Lamezia, il ritorno in Comune del sindaco Paolo Mascaro: "Così rilancerò la città"
Si è reinsediato questa mattina il sindaco di Lamezia Terme, Paolo Mascaro, dopo la sentenza con cui il Tribunale amministrativo regionale del Lazio ha accolto il ricorso contro lo scioglimento per mafia del Consiglio comunale. Mascaro, che rientra in carica insieme a tutti gli organismi istituzionali, è stato accolto davanti al Comune da cittadini, dipendenti e giornalisti.
Dallo scioglimento al ritorno. Nel decreto del presidente della Repubblica Sergio Mattarella, firmato il 24 novembre 2017, era stato evidenziato che "dall'esito di approfonditi accertamenti, sono emerse forme di ingerenza della criminalità organizzata che hanno esposto l'amministrazione a pressanti condizionamenti, compromettendo il buon andamento e l'imparzialità dell'attività comunale. La permeabilità dell'ente - era scritto nel decreto del Capo dello Stato - ai condizionamenti esterni della criminalità organizzata ha arrecato grave pregiudizio agli interessi della collettività e ha determinato la perdita di credibilità dell'istituzione locale". La sentenza del Tar Lazio ha riaperto la consiliatura per l'amministrazione di centrodestra, ribaltando la decisione degli organi amministrativi che aveva portato al commissariamento dell'ente. Con il ritorno del sindaco Mascaro finisce la parentesi della gestione straordinaria del Comune di Lamezia Terme, affidata a una terna di commissari guidati dal prefetto Francesco Alecci.
La priorità. "Ho già programmato incontri importantissimi in giornata perché vogliamo capire bene la situazione ed essere subito operativi al massimo". E' quanto dichiarato dal sindaco di Lamezia Terme, Paolo Mascaro, parlando con i giornalisti al suo ingresso al Comune, dopo aver indossato la fascia tricolore.

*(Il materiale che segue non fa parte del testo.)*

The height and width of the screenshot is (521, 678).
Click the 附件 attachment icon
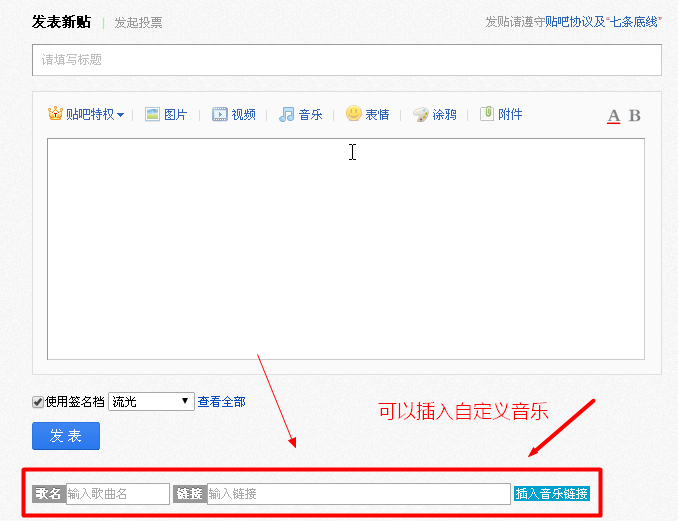[487, 114]
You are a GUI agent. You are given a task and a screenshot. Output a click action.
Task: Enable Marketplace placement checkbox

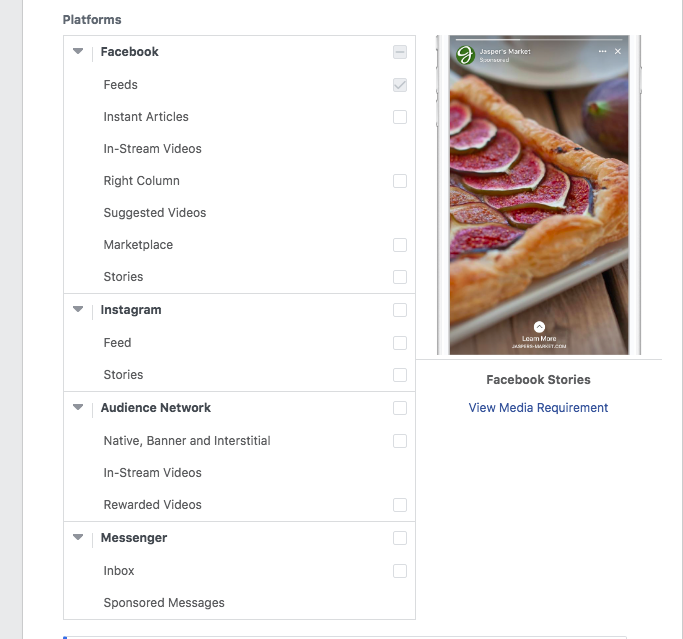[400, 245]
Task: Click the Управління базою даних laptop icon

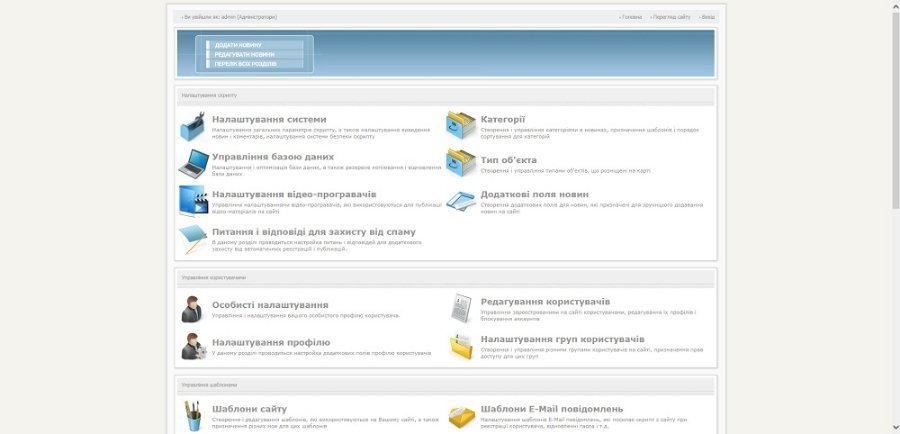Action: click(193, 163)
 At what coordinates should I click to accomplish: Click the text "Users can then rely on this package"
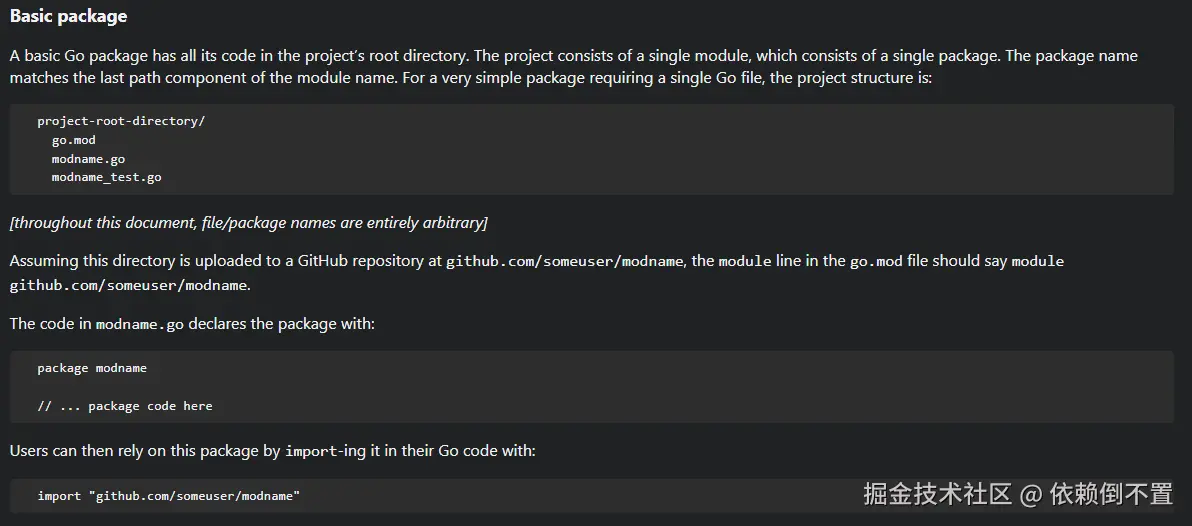point(145,451)
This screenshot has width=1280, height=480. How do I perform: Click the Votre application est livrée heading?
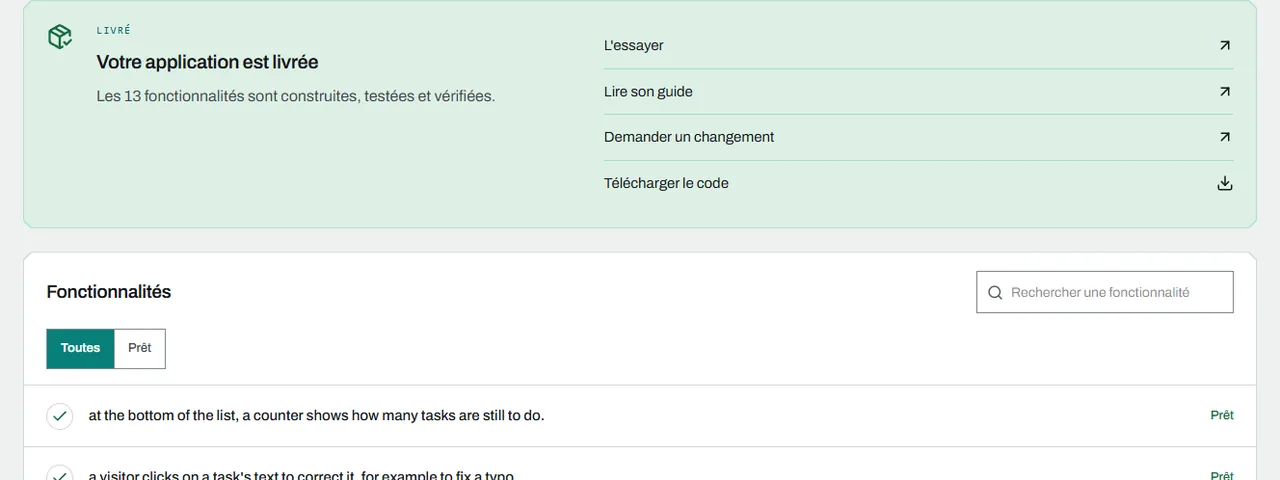point(207,62)
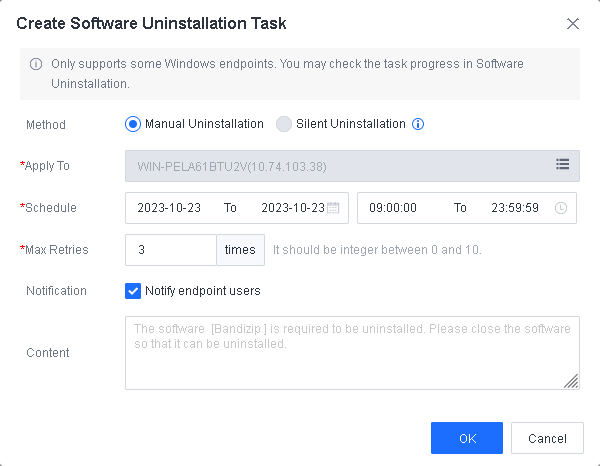Toggle Notify endpoint users checkbox

pyautogui.click(x=133, y=291)
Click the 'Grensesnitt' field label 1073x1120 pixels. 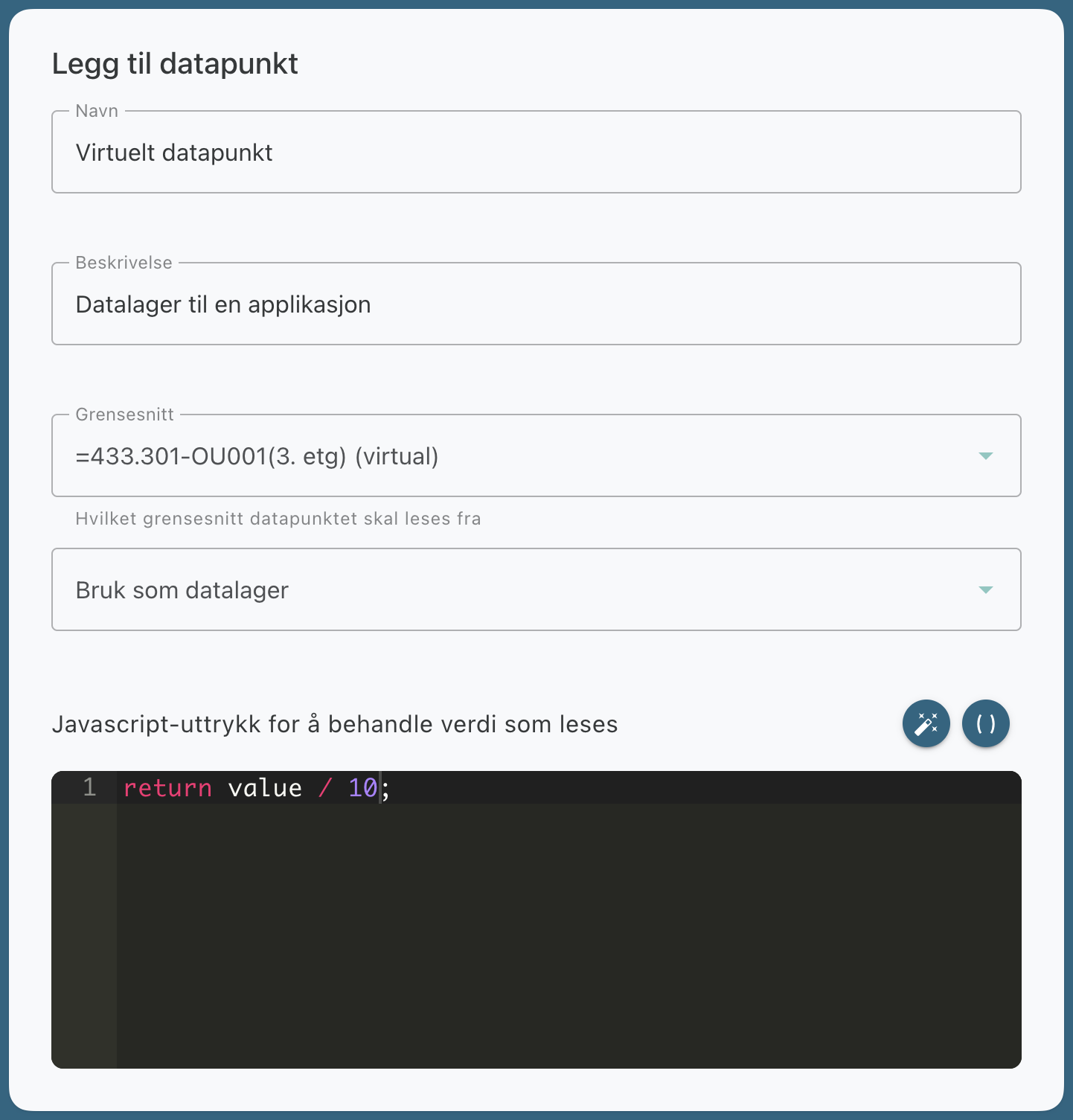pos(124,415)
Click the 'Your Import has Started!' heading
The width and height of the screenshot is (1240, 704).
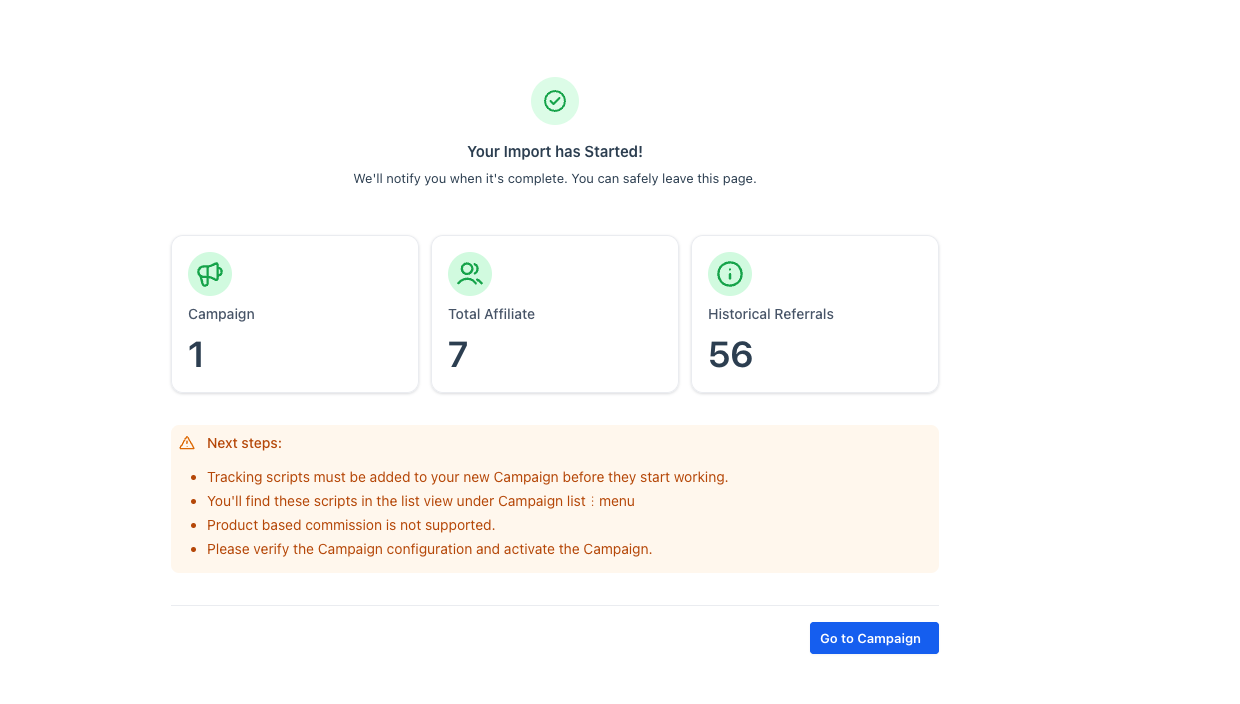click(x=555, y=152)
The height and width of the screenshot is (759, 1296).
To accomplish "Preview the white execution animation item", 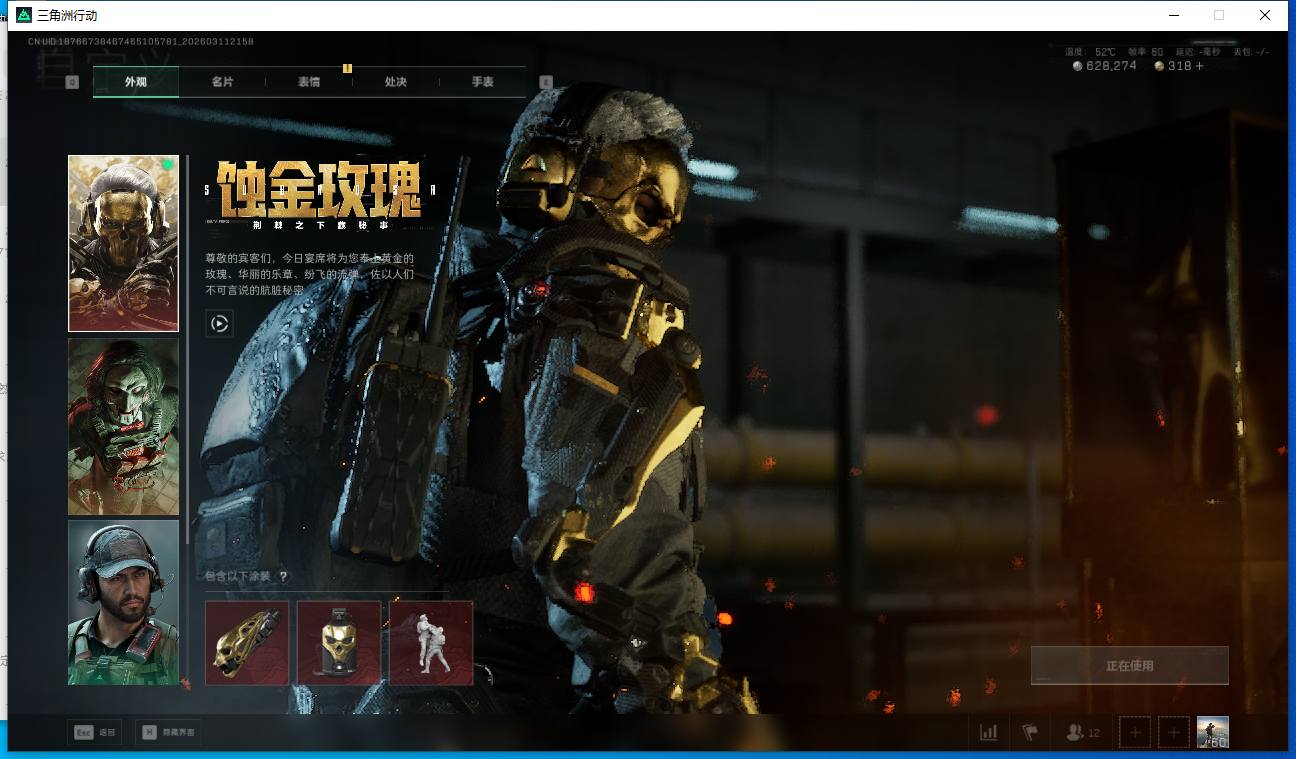I will 431,643.
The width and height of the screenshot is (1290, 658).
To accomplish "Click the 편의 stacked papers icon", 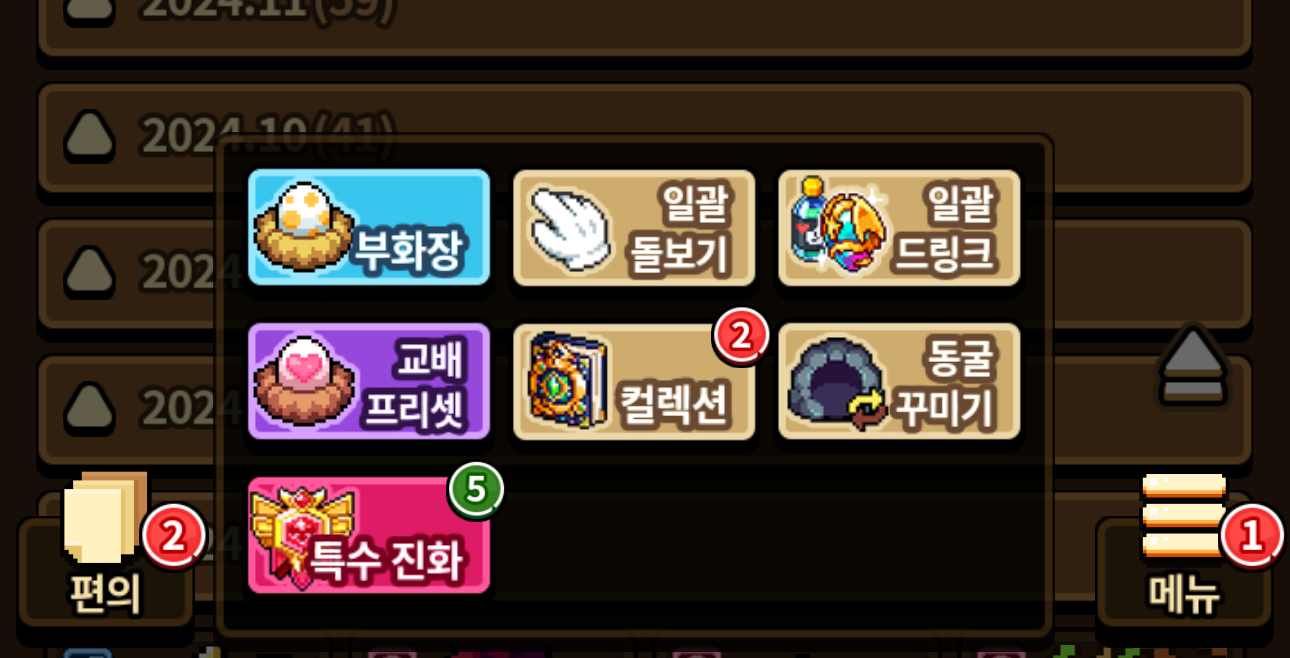I will (x=106, y=516).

Uno dei suoi primi obiettivi sarà quello di affrontare le problematiche della macchina comunale: "E' una delle priorità, bisognerà fare in modo di sbloccare la limitazione determinata dal piano di riequilibrio in itinere, perché Lamezia Terme non può andare avanti con l'attuale numero di dirigenti e dipendenti senza possibilità di fare concorsi o far scorrere graduatorie e con la mannaia di quota 100. Lavoreremo subito su questo: faccio un appello al ministero dell'Interno perché - ha proseguito il sindaco - con questa limitazione, con cui paghiamo un dissesto ereditato, non si può andare avanti".
"Non mi dimetto". Mascaro ha escluso, poi, l'idea di dimissioni, sostenendo la sua ferma determinazione di andare avanti, "perché ci sono troppe tematiche che attendono una pronta risoluzione, penso a esempio al Psc. Oggi pomeriggio - ha quindi reso noto il sindaco di Lamezia Terme - incontrerò i miei cinque assessori, ai quali dirò che c'è la necessità di recuperare il tempo perduto e quindi la necessità di aumentare il carico di lavoro, che già era gravoso in precedenza, e di raddoppiare il nostro impegno. I cinque assessori sono un'ottima base di partenza, poi l'obiettivo è inserire altre due figure per colmare i vuoti nella compagine di governo". Mascaro ha poi aggiunto: "L'avere Lamezia Terme subito un fatto eccezionale come lo scioglimento comporta a mio avviso decisioni e conseguenze eccezionali, quindi ritengo che bisogna avere un patto tra tutti i consiglieri comunali, mettere la città al primo posto e annullare velleità personali per prossime elezioni e lavorare con un solo far. Ieri - ha spiegato il sindaco di Lamezia Terme - ho inviato un messaggio a tutti i consiglieri comunali ricordando loro che tutti abbiamo ricevuto il mandato di servire la città".